Understand that you may know how well you get along with your boyfriend/girlfriend, but constantly cohabiting with one another in a small space can and will change the way you communicate and see eachother. This is something that you both need to come to terms with before anything else. The most off-putting and confusing process that occurs within the first months of living together is the helpless realization that you don't know him/her as well as you thought.
Both individuals in the relationship should be able to embrace and celebrate the notion that even their best friend has the ability to suprise them. There is always something new to learn. One can only hope that the good will outweigh the bad on your giant partner prefrences scale.

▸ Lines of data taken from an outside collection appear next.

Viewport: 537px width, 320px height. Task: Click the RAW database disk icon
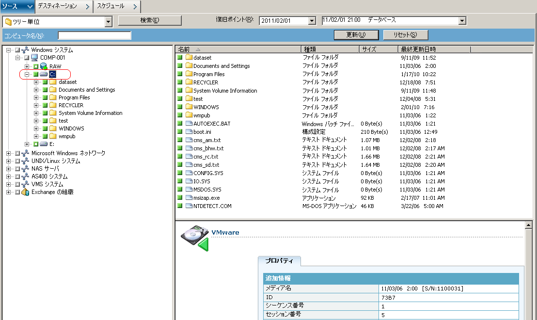44,66
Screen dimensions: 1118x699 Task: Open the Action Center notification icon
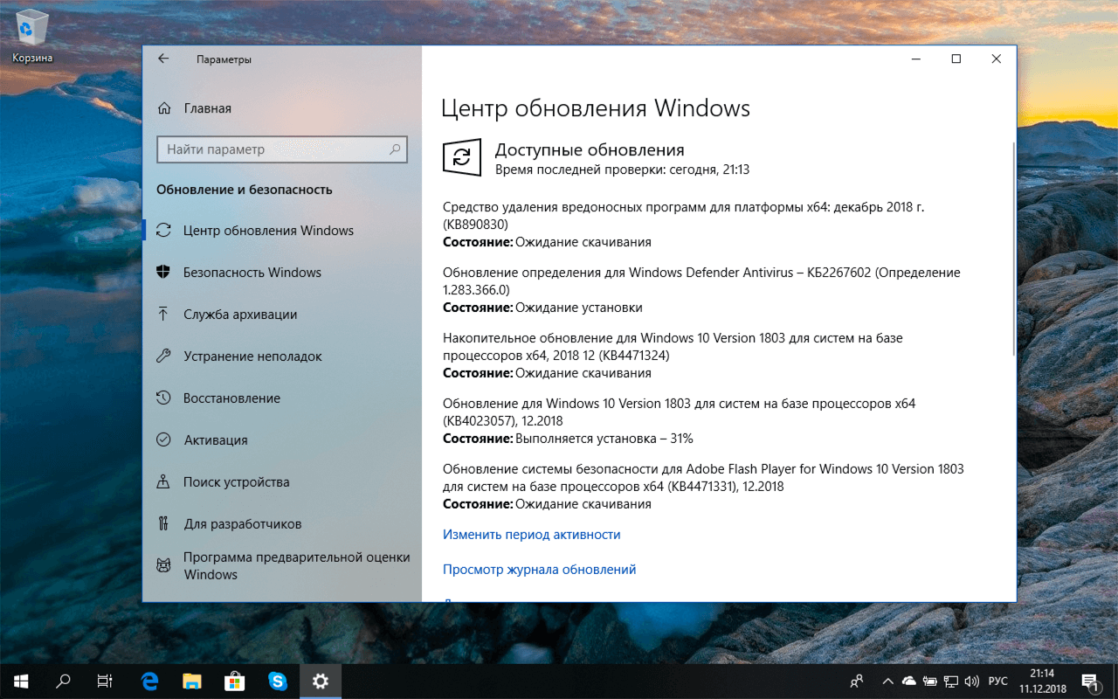[x=1091, y=681]
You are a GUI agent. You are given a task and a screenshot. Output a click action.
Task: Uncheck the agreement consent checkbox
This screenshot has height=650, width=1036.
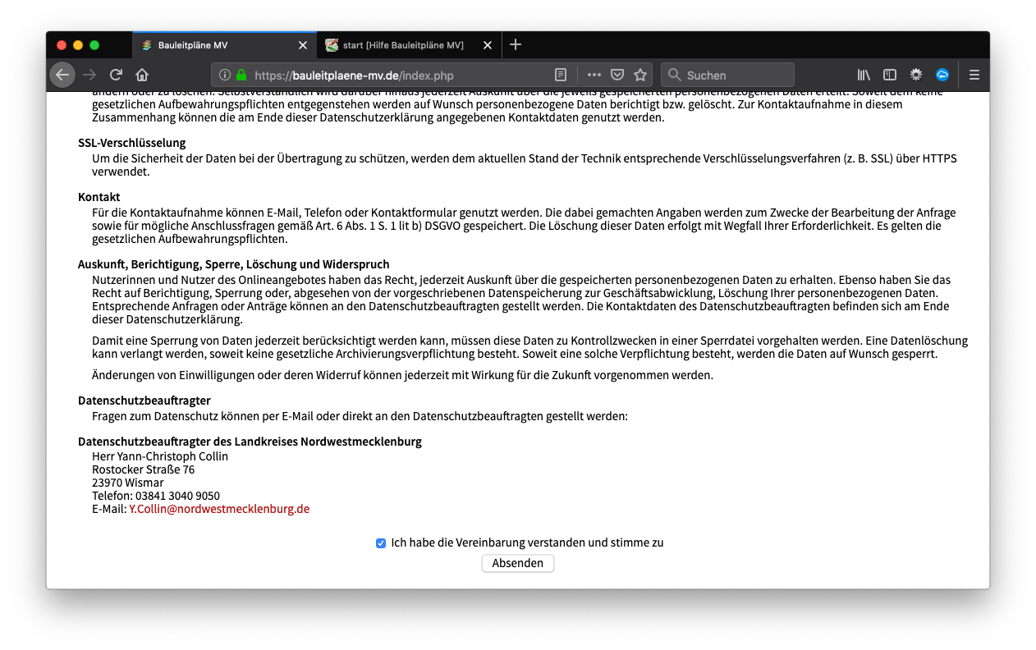pos(381,543)
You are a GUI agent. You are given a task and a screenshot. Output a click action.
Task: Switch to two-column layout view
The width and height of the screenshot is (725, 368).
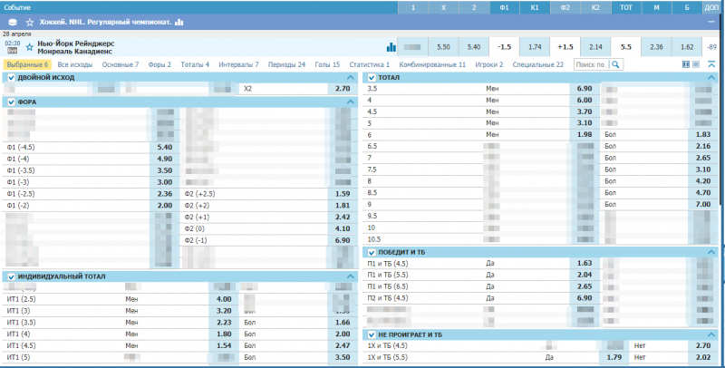(x=686, y=65)
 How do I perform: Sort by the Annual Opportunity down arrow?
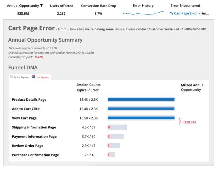pyautogui.click(x=42, y=5)
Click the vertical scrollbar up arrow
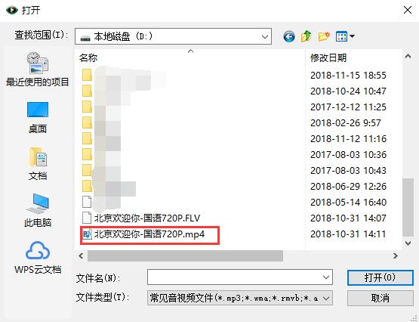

Don't hold back any questions. Usually there are hidden implications behind the desire to move in. Many women aren't moving in with a boyfirend just because. If marriage is already in the cards for one of you, vocalize it to the other. You don't want to be caught off-guard when your boyfriend appears shockingly taken aback by the mere mention of marriage after two years of living with eachother. Discuss what your goals are & where you see yourself in five years. This may seem like a really "duh" statement, but you'd be suprised how many people shy away from any topics that they fear will spark a fight or they already know they'll get an answer that they don't like to. It's better to deal with any issues surrounding your futures now rather than losing out after investing years in eachother.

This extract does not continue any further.